Neural Network Case Study — Building a Net from Scratch

Chapter 0: Why Build One from Scratch?

You've learned what neurons are. You've seen activation functions and layer diagrams. You know about backpropagation in theory. But do you really understand how a neural network learns? There's only one way to find out: build one yourself, from raw numbers, and watch it train.

We need a dataset that's simple enough to visualize but hard enough that a linear classifier fails completely. Enter the spiral dataset: three classes of points wound into interlocking spirals. No straight line — not even three straight lines — can separate them.

The plan: We'll generate spiral data, watch a linear classifier fail on it, then build a 2-layer neural net from scratch — forward pass, loss, backprop, weight update — all in plain code. By the end, you'll watch the network carve curved decision boundaries through the spirals in real time.

The Spiral Dataset

Three classes spiraling outward. Try to imagine drawing straight lines to separate them. You can't. This is the problem we'll solve.

This is the same "minimal neural network case study" from Stanford's cs231n. We'll follow the same structure: generate data, fail with a linear model, succeed with a two-layer net. Every line of code will be explained. No magic.

Why is the spiral dataset a good test for neural networks?

It has too many data points for k-NN The classes are interleaved so no straight decision boundary can separate them The data is high-dimensional

Chapter 1: Generating Data — The Spiral

Let's build the dataset. We want K = 3 classes, each with N = 100 points, living in 2D space. Each class spirals outward from the origin at a different angle:

python
import numpy as np

N = 100   # points per class
K = 3     # number of classes
D = 2     # dimensionality (x, y)
X = np.zeros((N*K, D))
y = np.zeros(N*K, dtype='int')

for j in range(K):
    ix = range(N*j, N*(j+1))
    r = np.linspace(0.0, 1, N)   # radius grows from 0 to 1
    t = np.linspace(j*4, (j+1)*4, N) + np.random.randn(N)*0.2  # angle + noise
    X[ix] = np.c_[r*np.sin(t), r*np.cos(t)]
    y[ix] = j

Each class gets its own angular range. The r variable grows linearly from 0 to 1, so points start near the origin and spiral outward. A small amount of Gaussian noise (0.2) makes the spirals fuzzy — realistic, not perfectly clean.

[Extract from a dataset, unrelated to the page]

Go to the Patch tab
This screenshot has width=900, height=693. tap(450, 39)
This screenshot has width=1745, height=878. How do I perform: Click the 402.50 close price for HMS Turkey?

Why spirals? They're the minimal 2D dataset that is completely impossible for any linear classifier. The classes interleave — between any two points of the same class, there's always a point from another class. You need a model that can learn curved boundaries.

The result: a matrix X of shape (300, 2) — 300 points, each with an x and y coordinate — and a label vector y of shape (300,) with values 0, 1, or 2.

Spiral Data Generator

Adjust noise to see how it affects separability. More noise = harder problem. Points per class: 100.

Noise 0.20

In the spiral data generation, what does the variable r control?

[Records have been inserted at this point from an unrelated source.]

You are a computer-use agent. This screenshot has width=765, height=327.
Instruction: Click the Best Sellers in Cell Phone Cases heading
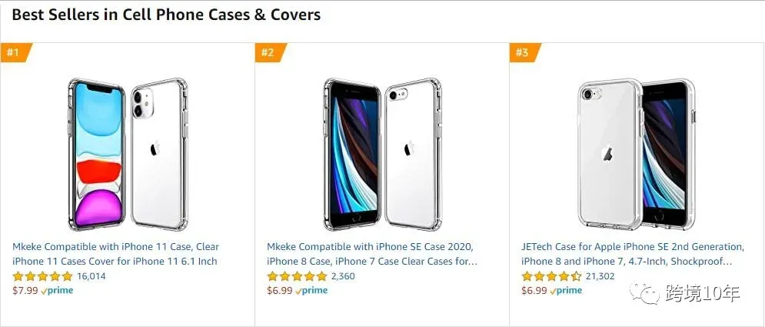click(166, 15)
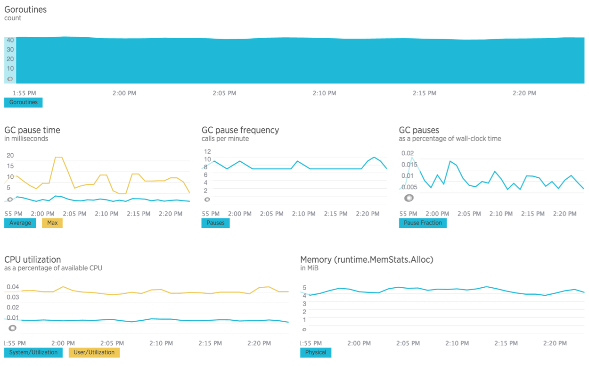
Task: Click the zero marker in GC pause frequency chart
Action: (x=207, y=200)
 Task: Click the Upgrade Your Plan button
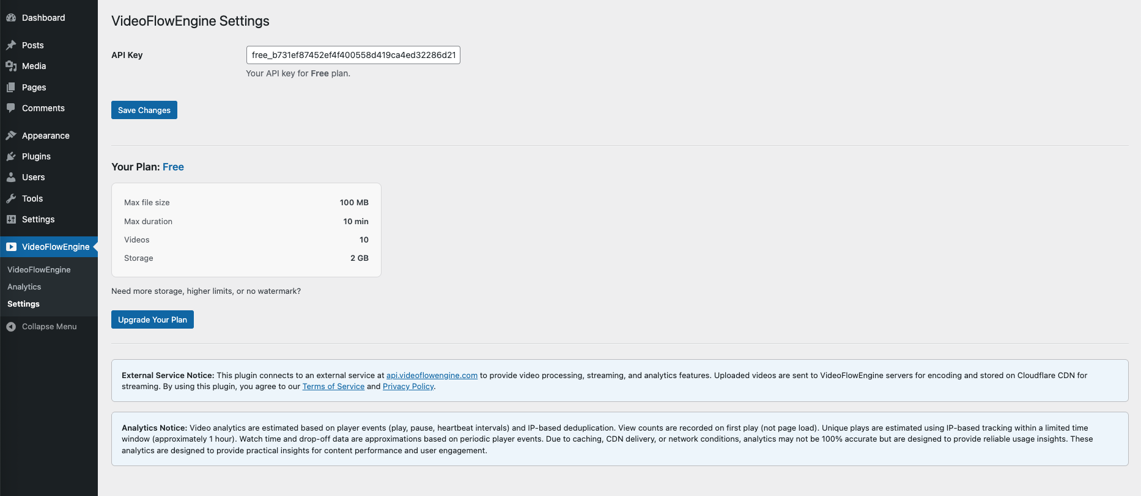coord(152,319)
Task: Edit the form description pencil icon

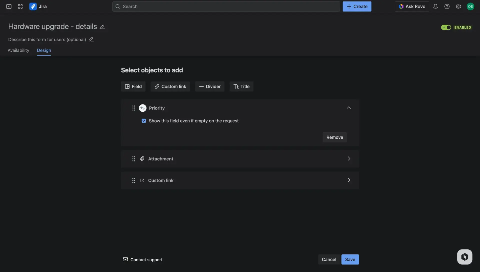Action: (x=91, y=39)
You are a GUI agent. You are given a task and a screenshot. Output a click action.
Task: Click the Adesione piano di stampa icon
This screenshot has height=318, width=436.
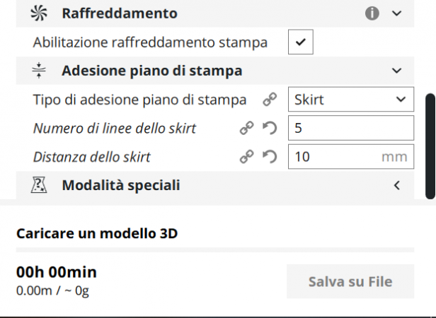click(x=40, y=71)
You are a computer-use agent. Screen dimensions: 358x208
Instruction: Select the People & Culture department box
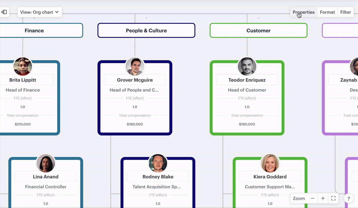[146, 30]
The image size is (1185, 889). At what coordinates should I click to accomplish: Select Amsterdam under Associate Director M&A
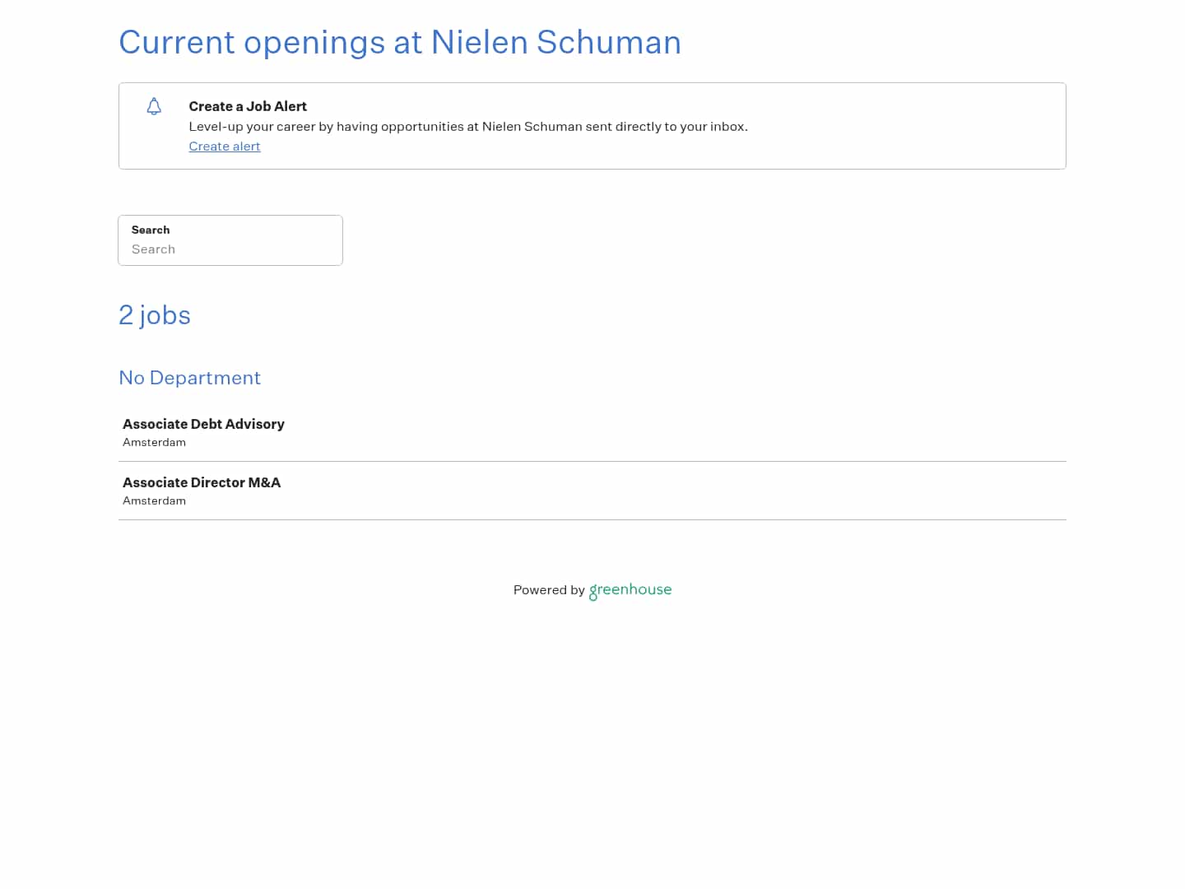tap(154, 500)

The class label for each point The distance from the origin — how far out each point sits The amount of noise added

Chapter 2: The Linear Classifier — Watch It Fail

Before we build a neural network, let's see what happens when we try a plain linear classifier: scores = W · x + b, trained with softmax cross-entropy loss. This is the approach from the linear classification lesson, applied directly to our spiral.

python
# Initialize weights
W = 0.01 * np.random.randn(D, K)   # 2x3
b = np.zeros((1, K))               # 1x3

# Compute scores
scores = np.dot(X, W) + b   # 300x3

The scores matrix has shape (300, 3) — one score per class for each of the 300 points. We convert scores to probabilities via softmax, compute the cross-entropy loss, and update W and b with gradient descent. After training, the linear classifier converges to about 49% accuracy. On a 3-class problem, random chance is 33%. So the linear model barely beats guessing.

Why it fails: A linear classifier can only draw straight decision boundaries. For 3 classes, it draws three lines meeting at a point — dividing the plane into three wedges. Spirals can't be separated by wedges. The model is fundamentally incapable, no matter how long you train it.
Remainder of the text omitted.